| EXERCISE DATA |
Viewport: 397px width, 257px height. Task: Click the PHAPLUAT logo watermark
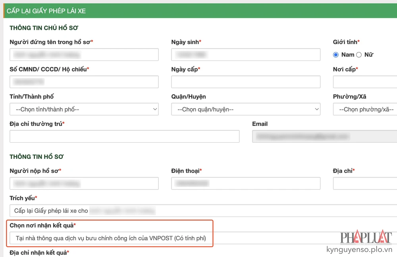click(x=366, y=238)
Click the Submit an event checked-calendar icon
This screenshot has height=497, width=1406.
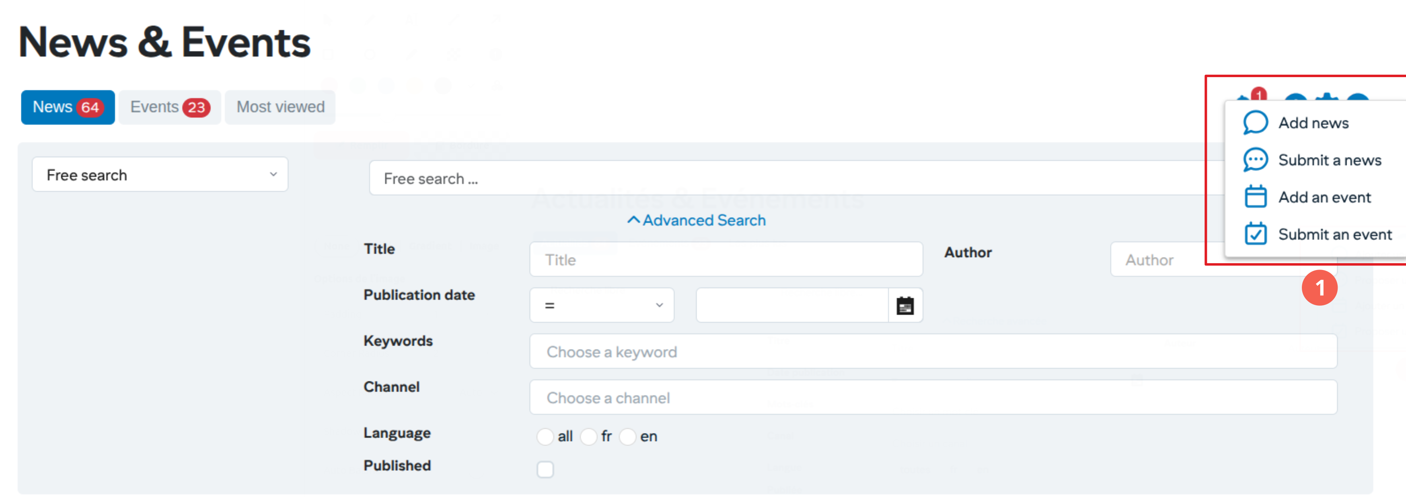click(1255, 234)
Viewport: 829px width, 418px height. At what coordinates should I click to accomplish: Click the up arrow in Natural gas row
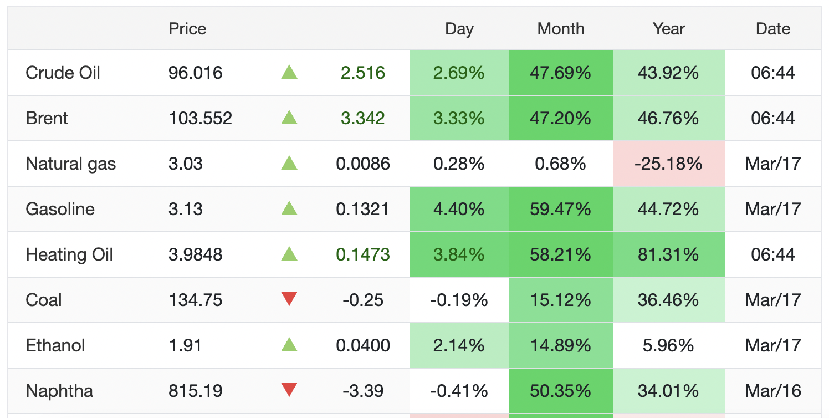point(289,164)
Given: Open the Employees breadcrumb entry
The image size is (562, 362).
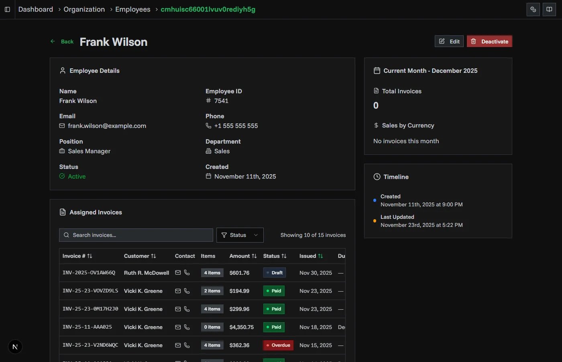Looking at the screenshot, I should 132,9.
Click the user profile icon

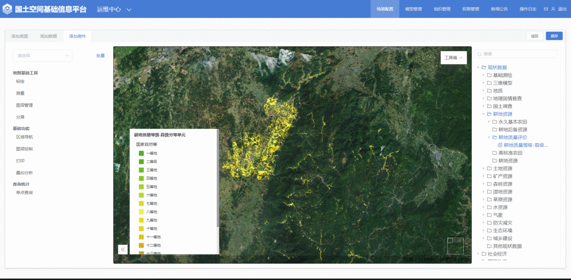[x=553, y=9]
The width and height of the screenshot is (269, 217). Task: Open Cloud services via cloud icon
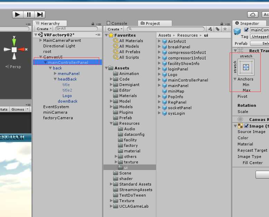click(253, 15)
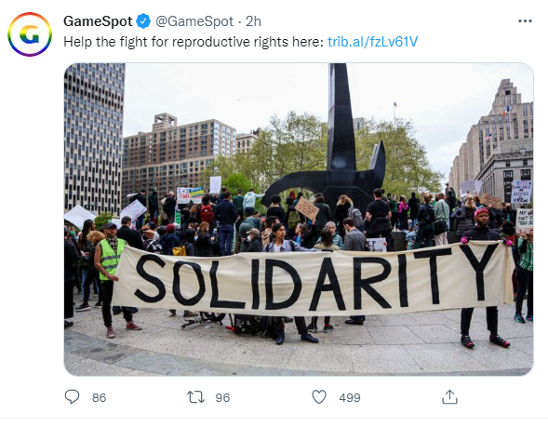Click the gridded skyscraper in the photo

(x=94, y=138)
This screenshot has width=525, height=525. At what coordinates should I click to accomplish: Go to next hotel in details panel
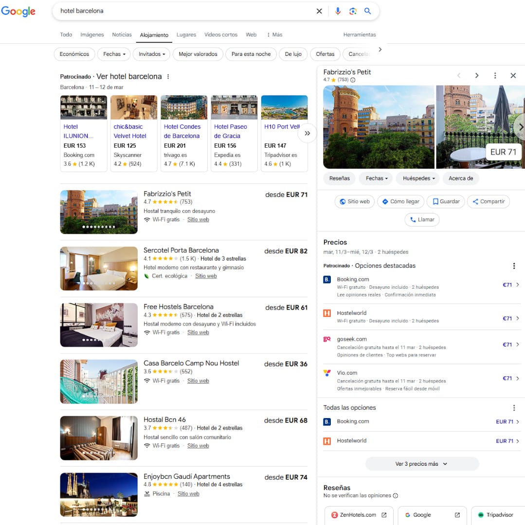point(477,76)
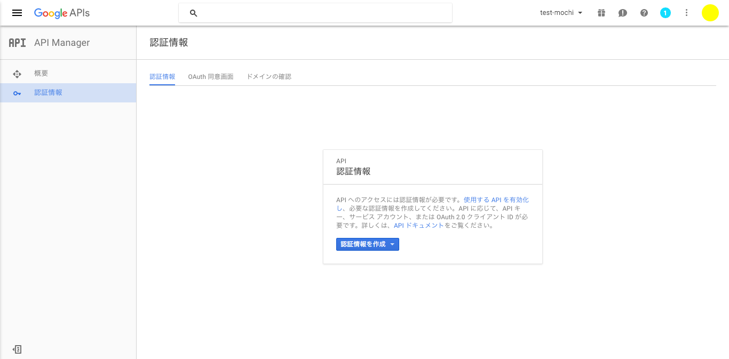View notifications by clicking the blue badge
The width and height of the screenshot is (729, 359).
point(665,12)
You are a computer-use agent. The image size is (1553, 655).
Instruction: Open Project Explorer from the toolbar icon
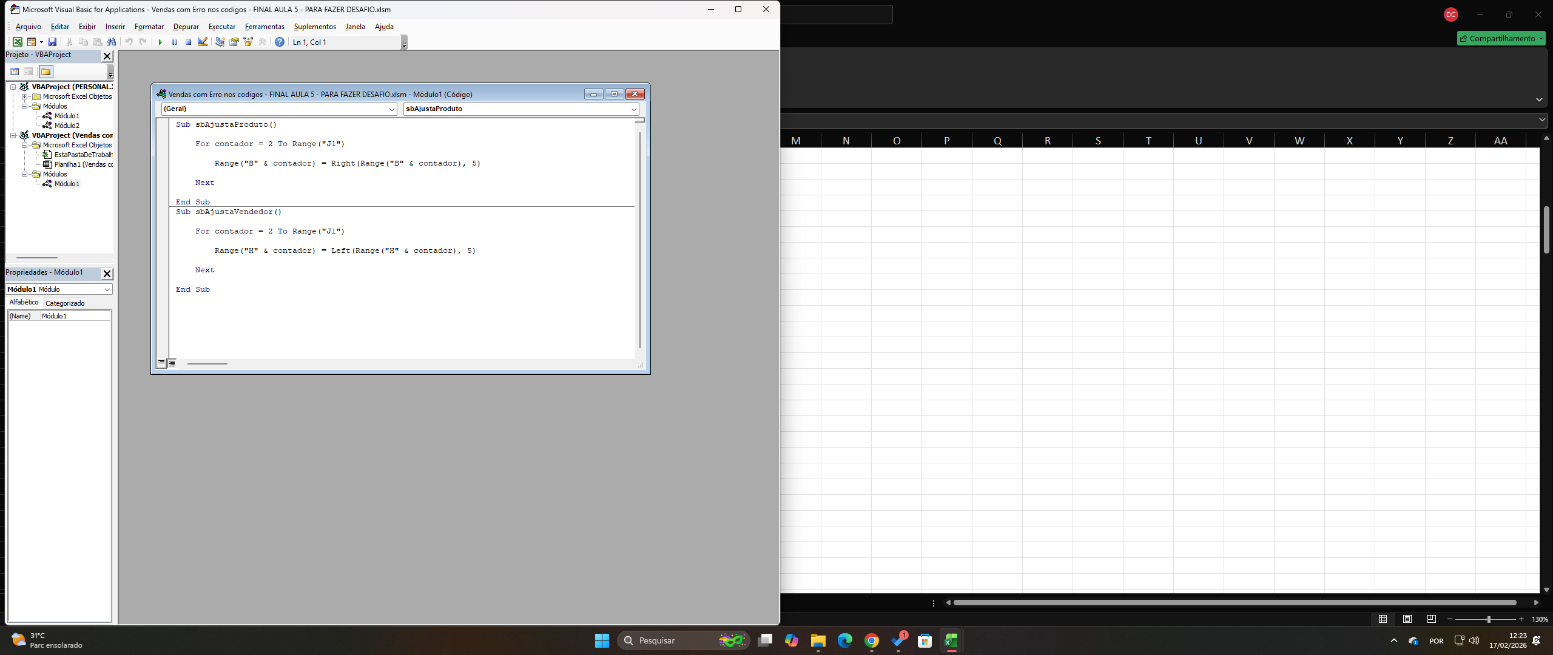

| PROBLEM |
Rewrite the rows starting at the line that contains "This screenshot has width=525, height=525." and ending at the last row, replacing "hotel" with "listing" and leaving everything else unchanged. Leave the pictures out of your answer.

| CORRECT RESPONSE |
This screenshot has width=525, height=525. At what coordinates should I click to accomplish: Go to next listing in details panel
point(477,76)
View notifications by clicking the blue badge
The width and height of the screenshot is (729, 359).
point(665,12)
You are a computer-use agent. The image size is (1553, 655).
Instruction: Open Project Explorer from the toolbar icon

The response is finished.